In a surprising development, the Nigerian National Petroleum Company Limited (NNPC) and independent marketers imported over 2 billion litres of petrol between October 1 and November 11, 2024. This influx occurred even as the Dangote Refinery and other local refiners ramped up production.
The massive importation highlights the continued reliance on foreign petrol supplies despite efforts to bolster local refining capacity. Industry stakeholders have raised questions about the Nigerian government’s decision to issue import licenses to marketers amidst the push for self-sufficiency in fuel production.
According to reports, during the 42-day period, the NNPC and its partners imported:
- 1.5 million metric tonnes of petrol (approximately 2.01 billion litres).

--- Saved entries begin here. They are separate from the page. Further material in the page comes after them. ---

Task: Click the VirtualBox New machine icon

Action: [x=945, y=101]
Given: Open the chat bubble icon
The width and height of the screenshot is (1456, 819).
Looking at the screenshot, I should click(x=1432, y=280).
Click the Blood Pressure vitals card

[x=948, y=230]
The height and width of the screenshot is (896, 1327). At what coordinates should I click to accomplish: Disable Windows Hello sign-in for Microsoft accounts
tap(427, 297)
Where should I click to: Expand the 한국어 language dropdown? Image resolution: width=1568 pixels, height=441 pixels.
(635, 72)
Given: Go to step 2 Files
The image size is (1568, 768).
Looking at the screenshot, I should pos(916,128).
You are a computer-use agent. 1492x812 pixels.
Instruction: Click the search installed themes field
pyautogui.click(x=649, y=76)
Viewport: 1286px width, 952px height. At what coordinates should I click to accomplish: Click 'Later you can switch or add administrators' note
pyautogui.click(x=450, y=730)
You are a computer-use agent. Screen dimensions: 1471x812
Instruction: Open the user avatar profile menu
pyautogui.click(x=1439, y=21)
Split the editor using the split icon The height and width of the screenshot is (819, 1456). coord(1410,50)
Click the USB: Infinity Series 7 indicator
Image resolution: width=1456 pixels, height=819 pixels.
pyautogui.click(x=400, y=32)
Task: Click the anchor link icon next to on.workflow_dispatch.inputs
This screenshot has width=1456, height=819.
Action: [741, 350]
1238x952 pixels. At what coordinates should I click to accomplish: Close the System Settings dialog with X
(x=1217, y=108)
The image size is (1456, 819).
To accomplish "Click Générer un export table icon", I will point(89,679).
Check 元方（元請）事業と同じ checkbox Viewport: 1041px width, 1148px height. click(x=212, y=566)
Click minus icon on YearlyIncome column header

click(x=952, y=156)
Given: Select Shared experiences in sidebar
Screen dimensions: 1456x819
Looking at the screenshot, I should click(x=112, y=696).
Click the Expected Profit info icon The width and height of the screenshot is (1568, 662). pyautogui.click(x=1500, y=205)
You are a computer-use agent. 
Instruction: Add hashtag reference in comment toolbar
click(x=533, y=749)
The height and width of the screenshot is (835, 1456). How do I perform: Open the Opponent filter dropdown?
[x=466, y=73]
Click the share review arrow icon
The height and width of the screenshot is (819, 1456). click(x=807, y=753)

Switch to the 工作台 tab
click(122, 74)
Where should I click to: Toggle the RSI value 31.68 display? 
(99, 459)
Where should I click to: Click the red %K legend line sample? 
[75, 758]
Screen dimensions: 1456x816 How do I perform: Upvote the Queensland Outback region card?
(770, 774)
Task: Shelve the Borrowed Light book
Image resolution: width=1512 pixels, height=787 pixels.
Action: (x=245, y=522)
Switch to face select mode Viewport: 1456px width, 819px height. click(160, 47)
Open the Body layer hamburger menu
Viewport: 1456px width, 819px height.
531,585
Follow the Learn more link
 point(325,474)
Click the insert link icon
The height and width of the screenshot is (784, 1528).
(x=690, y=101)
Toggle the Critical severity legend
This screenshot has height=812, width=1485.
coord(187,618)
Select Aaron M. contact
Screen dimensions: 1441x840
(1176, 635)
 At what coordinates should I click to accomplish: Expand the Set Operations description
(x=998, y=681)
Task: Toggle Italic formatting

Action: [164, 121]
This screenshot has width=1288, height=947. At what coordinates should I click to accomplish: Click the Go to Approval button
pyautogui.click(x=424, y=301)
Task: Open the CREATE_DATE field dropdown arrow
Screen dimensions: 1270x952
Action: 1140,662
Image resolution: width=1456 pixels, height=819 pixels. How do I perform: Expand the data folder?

- 414,018 metric tonnes of diesel (about 500 million litres).
- 13,500 metric tonnes of aviation fuel (around 17 million litres).
The total cost of these imports is estimated at ₦3 trillion ($1.8 billion). This level of importation comes even as the Nigerian government aims to reduce fuel imports through the naira-for-crude sale agreements with local refiners like Dangote.
Domestic refiners have voiced concerns over the government’s continued issuance of import licenses, arguing that it undermines local production efforts. However, marketers maintain that deregulation allows them to source products from any supplier to meet market demand.
Despite the import surge, petrol prices are reportedly declining in some regions, dropping from ₦1,200 to ₦1,080 per litre. The removal of subsidies has also contributed to a gradual reduction in refined product costs.
In October alone, 994,446 metric tonnes of petrol were imported, distributed as follows:
- Lagos: 555,121 metric tonnes
- Warri: 281,100 metric tonnes
- Port Harcourt: 94,224 metric tonnes
- Calabar: 64,000 metric tonnes
Between November 1 and November 11, an additional 358,083 metric tonnes of petrol, 112,500 metric tonnes of diesel, and 13,500 metric tonnes of jet fuel were discharged at Nigerian ports.
Prominent marketers involved in the importation include Matrix, AA Rano, Bovas, Raj, and Emadeb, among others. Documents reveal that ships carrying refined products arrived almost daily, underscoring the scale of Nigeria’s dependence on imports despite local refinery capabilities.
As Nigeria navigates this challenging landscape, the question remains: Should the government strengthen local refineries or continue relying on fuel imports to stabilize supply? Your thoughts?